Rejoice, 180s are part of DBing. However, you should not use 180s as an excuse for breaking other DB principles. For instance, if you were already good at GAL before BD that doesn't mean you should 180 on GAL after BD. That doesn't even make logical sense.

So when there is a principle to not share a bed with a cheating spouse you don't 180 on that.

Also, affection is not part of DBing. The analogy I like to use is car maintenance. Marriages are like cars, if you do the routine maintenance the car will run smoothly. So to keep the marriage running smoothly you need to do the maintenance: affection, date nights, sex, doing things together. However, if you skip routine maintenance and have a major breakdown, routine maintenance won't fix it. If you skip oil changes and your car's engine blows, changing the oil will be futile. Trying to be affectionate with a WAS after BD because you failed to be before will also be futile.

Your best chance at saving your marriage is to properly DBing. That's why I wanted you to read Kitcat's threads because she tried to go your way with a cheating husband and ended up with sleeping with him while he was living with (and sleeping with) the OW. So he got his cake and ate it too! Your husband will likely never return to the marriage if he gets all the benefits of a wife from you while engaging with someone else. In fact, you are essentially rewarding him for cheating on you by becoming an awesome wife.

Never reward a cheating spouse. Unless you essentially want to end up being the OW (again read Kitcat's threads).

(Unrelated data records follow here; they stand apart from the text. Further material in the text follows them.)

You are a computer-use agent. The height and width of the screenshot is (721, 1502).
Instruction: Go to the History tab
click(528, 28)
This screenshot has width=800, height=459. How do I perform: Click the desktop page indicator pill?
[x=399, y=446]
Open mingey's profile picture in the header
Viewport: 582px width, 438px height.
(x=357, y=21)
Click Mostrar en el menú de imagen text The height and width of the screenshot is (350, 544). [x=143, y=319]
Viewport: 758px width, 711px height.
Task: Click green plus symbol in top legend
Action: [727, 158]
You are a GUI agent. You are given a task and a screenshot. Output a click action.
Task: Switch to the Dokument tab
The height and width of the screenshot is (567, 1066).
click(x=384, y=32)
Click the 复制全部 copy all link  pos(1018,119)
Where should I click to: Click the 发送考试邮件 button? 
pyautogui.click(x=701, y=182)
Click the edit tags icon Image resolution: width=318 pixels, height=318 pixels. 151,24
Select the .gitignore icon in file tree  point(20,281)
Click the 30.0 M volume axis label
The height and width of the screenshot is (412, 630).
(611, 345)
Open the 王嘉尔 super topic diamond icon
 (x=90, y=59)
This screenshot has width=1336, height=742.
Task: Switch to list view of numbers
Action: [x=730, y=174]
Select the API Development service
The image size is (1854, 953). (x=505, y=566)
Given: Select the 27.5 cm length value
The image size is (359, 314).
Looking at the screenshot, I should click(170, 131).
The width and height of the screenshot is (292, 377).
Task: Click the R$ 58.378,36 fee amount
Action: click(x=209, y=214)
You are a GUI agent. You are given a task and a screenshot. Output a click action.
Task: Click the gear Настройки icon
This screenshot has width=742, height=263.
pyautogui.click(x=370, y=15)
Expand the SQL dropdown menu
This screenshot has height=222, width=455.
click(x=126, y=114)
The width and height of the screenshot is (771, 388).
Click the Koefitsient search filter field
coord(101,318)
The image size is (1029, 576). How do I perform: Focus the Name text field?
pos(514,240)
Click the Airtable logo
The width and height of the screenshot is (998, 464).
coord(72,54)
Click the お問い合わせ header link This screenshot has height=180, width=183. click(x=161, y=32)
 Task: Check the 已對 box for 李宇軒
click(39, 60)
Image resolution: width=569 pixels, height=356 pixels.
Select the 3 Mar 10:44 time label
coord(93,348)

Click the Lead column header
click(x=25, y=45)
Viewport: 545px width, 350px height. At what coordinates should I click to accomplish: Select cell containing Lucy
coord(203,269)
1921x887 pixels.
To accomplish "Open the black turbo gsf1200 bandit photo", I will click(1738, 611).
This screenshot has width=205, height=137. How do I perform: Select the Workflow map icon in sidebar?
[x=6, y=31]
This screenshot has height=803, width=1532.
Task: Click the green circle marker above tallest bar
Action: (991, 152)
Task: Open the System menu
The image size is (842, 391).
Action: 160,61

And you claim it is working, but is it? After your long previous response you came back with an update about a blow up with him. DBing half way never works.

I'm with you related to trusting in God. I'm extremely religious, in fact, that made me pretty unpopular on this site. However, trusting in God as a wife does not include putting up with adultery. I hope you understand that God's plan for marriage does not include one spouse allowing, almost condoning their spouse being intimate with someone else. In fact, if you think about that, that's pretty much the definition of an open marriage. And open marriages were never part of God's plan.